It went that way for the next three weeks straight. Workouts swung from high to low as he criticized or praised, and my favorite time to be in the gym stayed very much the same.
But the company was oh so different than it had been for the majority of my life.
Sometimes we meshed and sometimes we didn’t, but we found a rhythm and routine. And I finally admitted to myself that I was happy to have him there—no matter how mixed up and jumbled he had my emotions.
He pushed, and I pushed back.
Somehow though, we managed to do it without knocking one another down.
Every night when we walked out of the building together, sweaty with laughter and endorphins buzzing deliriously from the exercise, he asked me to go somewhere with him.
Every night I said no.
But as he turned to me with hope in his handsome blue eyes, his stupid hair tucked away beneath his backward hat, I felt my tongue change direction. I fought it tooth and nail, scrapping and scraping and scratching at the image of my fleeting sanity.

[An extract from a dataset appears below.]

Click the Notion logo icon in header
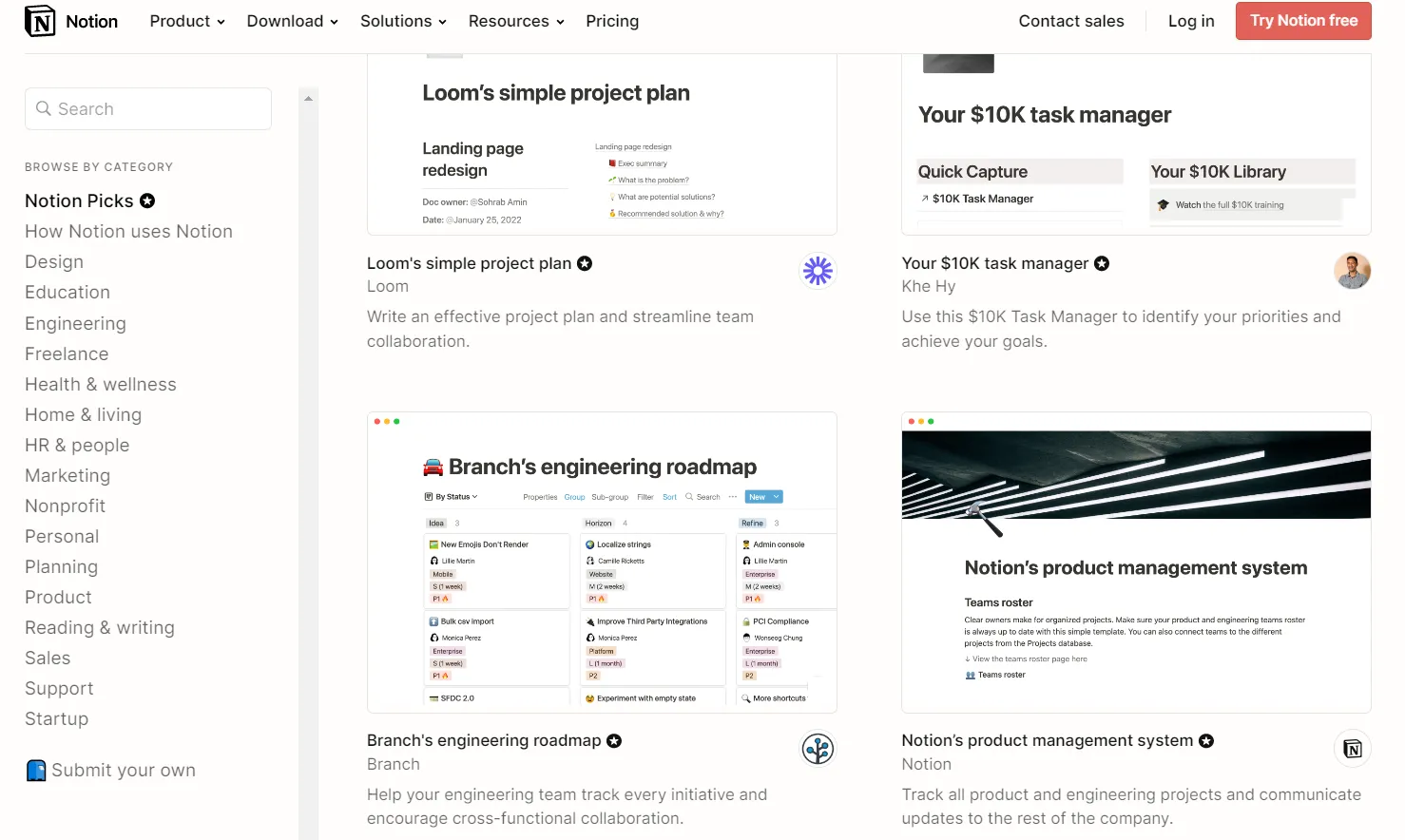Screen dimensions: 1405x840 coord(40,21)
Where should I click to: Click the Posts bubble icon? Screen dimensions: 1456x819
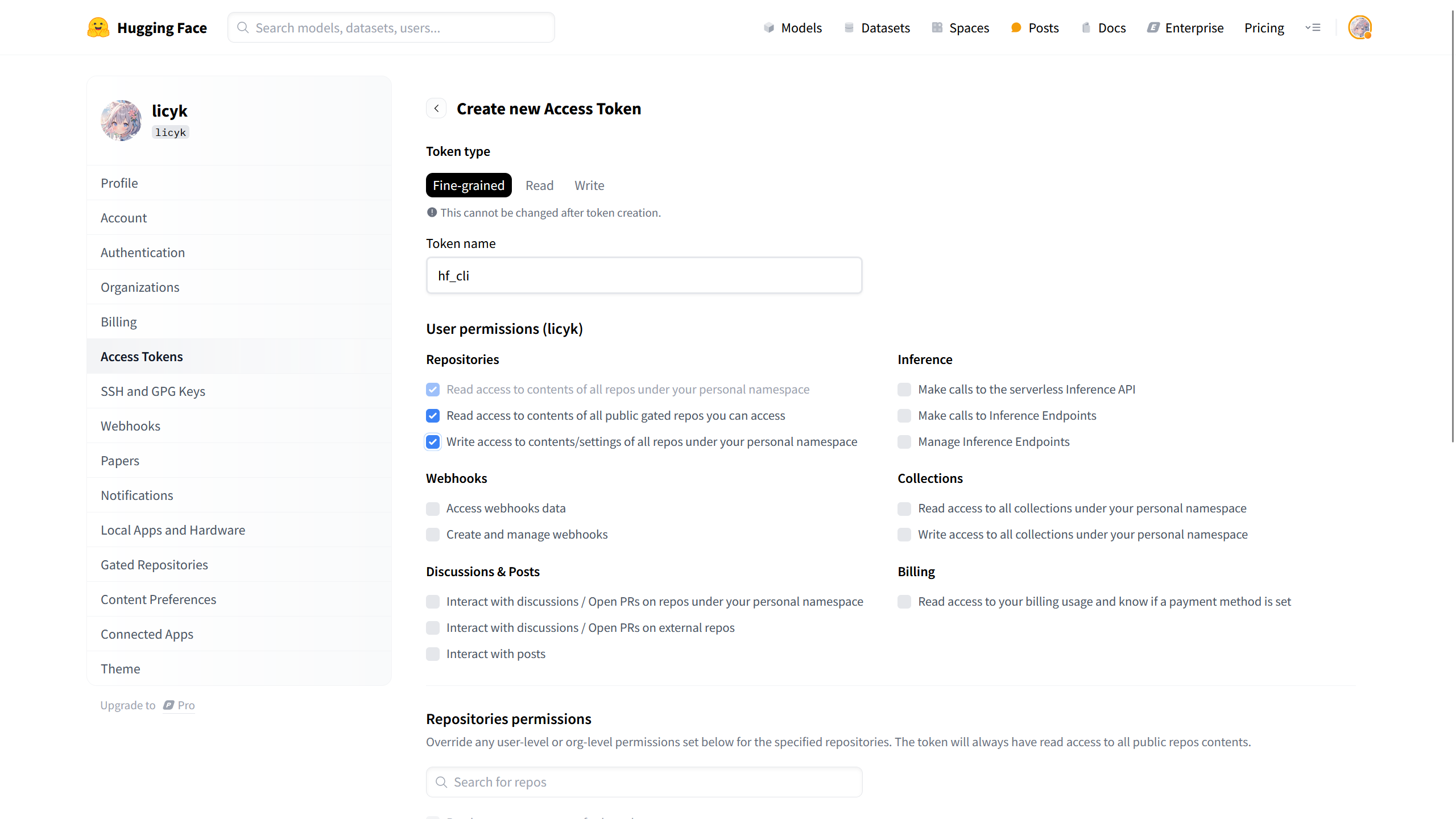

I had my obsession with him managed at this point, but it carved a very tenuous edge. One I knew could be sharpened to the point of irreparable damage with just one night of recklessness.
“Callie.”
“Nik—” I started to say, very much knowing where he was going and needing to fight myself for conviction.
His eyes widened just slightly, the sad look of a puppy at the pound begging for a savior, weakening me at the knees and threatening to display all of my carefully hidden goo.
“Come with me. Please.”
The “please” sealed my coffin, each succulent letter driving in like an individual nail intending to secure my capture.
As the first syllable of my answer left my lips his face reacted minutely, hard jaws flanking a set of pinched pillow-like lips, but it wasn’t to the word I said.
It was to the one he expected.
“Alright.”
He nodded, forcing a gulp through his frustrated throat.
“One day you’re going to say…wait…did you just say alright?” he replied, stumbling over the words in a messy mix of confusion and excitement and screeching his upset nod to a halt.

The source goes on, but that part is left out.